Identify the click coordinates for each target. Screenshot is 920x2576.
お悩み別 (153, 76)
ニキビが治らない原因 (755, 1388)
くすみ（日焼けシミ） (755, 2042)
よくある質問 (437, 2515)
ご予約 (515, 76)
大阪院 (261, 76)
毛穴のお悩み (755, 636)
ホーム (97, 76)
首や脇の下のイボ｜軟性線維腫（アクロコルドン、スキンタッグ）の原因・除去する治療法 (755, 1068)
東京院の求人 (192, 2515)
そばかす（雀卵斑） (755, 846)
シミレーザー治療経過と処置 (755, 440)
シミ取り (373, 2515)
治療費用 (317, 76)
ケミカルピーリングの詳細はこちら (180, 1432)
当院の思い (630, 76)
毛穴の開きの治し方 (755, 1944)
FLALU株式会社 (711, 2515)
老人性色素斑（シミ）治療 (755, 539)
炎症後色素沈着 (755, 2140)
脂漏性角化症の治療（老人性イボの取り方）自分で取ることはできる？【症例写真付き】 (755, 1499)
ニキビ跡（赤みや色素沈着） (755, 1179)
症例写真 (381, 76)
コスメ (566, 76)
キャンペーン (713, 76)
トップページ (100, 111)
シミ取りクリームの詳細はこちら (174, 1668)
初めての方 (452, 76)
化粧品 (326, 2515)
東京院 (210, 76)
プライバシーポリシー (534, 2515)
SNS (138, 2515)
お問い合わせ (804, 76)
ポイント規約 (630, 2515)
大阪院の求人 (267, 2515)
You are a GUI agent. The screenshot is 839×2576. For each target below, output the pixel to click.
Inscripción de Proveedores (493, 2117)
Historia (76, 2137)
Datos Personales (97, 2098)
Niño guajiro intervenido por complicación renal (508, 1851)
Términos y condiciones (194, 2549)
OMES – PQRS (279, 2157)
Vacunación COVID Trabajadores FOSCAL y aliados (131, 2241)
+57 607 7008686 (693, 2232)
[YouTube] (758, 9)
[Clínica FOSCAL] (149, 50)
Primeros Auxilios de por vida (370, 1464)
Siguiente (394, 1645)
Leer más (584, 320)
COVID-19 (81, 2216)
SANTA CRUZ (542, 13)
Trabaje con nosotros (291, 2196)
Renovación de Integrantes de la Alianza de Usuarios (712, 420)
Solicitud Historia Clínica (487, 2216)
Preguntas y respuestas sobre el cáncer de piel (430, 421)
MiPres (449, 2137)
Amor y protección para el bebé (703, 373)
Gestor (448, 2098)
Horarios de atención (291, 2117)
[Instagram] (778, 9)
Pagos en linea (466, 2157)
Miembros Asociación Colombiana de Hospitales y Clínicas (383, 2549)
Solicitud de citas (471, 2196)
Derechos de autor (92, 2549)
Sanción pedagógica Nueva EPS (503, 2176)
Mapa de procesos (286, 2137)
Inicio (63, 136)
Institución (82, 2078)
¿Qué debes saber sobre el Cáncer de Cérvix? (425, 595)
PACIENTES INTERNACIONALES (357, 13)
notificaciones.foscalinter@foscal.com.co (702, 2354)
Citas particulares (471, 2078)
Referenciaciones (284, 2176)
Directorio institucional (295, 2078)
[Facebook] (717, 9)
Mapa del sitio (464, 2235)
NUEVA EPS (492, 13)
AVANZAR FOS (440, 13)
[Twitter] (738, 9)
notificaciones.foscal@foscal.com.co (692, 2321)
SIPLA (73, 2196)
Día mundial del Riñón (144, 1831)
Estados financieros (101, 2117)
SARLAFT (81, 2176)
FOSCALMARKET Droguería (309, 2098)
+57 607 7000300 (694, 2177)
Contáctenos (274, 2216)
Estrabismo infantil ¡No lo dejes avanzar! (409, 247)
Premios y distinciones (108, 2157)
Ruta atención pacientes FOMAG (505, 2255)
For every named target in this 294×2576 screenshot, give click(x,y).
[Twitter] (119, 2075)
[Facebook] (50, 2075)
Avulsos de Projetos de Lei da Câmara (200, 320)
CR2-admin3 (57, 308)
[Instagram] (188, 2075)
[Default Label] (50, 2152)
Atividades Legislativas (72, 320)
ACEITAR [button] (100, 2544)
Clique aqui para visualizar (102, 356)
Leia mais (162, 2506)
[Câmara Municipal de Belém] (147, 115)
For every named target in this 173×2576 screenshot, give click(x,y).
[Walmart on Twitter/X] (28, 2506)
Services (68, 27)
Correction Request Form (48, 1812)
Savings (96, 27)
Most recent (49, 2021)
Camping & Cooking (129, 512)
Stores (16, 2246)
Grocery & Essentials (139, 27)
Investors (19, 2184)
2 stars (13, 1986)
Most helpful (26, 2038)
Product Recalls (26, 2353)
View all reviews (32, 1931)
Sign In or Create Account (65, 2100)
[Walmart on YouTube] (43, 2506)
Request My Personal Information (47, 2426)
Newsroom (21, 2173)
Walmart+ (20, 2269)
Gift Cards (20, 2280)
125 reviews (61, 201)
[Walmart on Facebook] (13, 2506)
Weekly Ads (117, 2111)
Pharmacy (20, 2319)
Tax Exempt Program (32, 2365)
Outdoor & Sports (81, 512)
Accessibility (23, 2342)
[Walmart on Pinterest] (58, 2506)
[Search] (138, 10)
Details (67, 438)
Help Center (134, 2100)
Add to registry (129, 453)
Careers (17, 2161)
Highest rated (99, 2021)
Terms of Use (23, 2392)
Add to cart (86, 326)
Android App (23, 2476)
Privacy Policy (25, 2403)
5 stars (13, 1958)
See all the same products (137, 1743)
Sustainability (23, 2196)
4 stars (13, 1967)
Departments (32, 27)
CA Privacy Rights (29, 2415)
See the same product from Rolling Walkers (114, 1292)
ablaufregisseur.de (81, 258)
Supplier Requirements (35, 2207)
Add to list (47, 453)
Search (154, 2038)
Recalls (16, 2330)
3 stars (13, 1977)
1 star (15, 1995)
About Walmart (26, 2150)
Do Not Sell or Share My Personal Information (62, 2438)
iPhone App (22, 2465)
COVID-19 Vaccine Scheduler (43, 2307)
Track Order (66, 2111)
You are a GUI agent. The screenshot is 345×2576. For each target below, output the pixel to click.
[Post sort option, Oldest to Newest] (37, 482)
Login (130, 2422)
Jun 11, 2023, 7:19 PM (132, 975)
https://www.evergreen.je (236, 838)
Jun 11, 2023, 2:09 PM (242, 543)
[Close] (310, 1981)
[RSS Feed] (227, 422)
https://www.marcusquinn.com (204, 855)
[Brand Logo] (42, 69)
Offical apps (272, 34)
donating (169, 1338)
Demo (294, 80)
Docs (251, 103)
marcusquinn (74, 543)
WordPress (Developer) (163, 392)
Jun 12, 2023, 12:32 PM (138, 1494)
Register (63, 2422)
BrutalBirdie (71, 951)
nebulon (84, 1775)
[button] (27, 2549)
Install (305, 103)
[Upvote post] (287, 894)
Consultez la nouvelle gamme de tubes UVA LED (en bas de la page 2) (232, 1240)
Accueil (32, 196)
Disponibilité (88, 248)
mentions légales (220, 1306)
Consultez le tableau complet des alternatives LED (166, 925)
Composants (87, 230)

▶ _TASK_
Your answer must be the lines above from the one containing "Avulsos de Projetos" to the one containing "[Walmart on Facebook] (13, 2506)", both included, restated word for word.

▶ _EXERCISE OUTPUT_
Avulsos de Projetos de Lei da Câmara (200, 320)
CR2-admin3 (57, 308)
[Instagram] (188, 2075)
[Default Label] (50, 2152)
Atividades Legislativas (72, 320)
ACEITAR [button] (100, 2544)
Clique aqui para visualizar (102, 356)
Leia mais (162, 2506)
[Câmara Municipal de Belém] (147, 115)
For every named target in this 173×2576 screenshot, give click(x,y).
[Walmart on Twitter/X] (28, 2506)
Services (68, 27)
Correction Request Form (48, 1812)
Savings (96, 27)
Most recent (49, 2021)
Camping & Cooking (129, 512)
Stores (16, 2246)
Grocery & Essentials (139, 27)
Investors (19, 2184)
2 stars (13, 1986)
Most helpful (26, 2038)
Product Recalls (26, 2353)
View all reviews (32, 1931)
Sign In or Create Account (65, 2100)
[Walmart on YouTube] (43, 2506)
Request My Personal Information (47, 2426)
Newsroom (21, 2173)
Walmart+ (20, 2269)
Gift Cards (20, 2280)
125 reviews (61, 201)
[Walmart on Facebook] (13, 2506)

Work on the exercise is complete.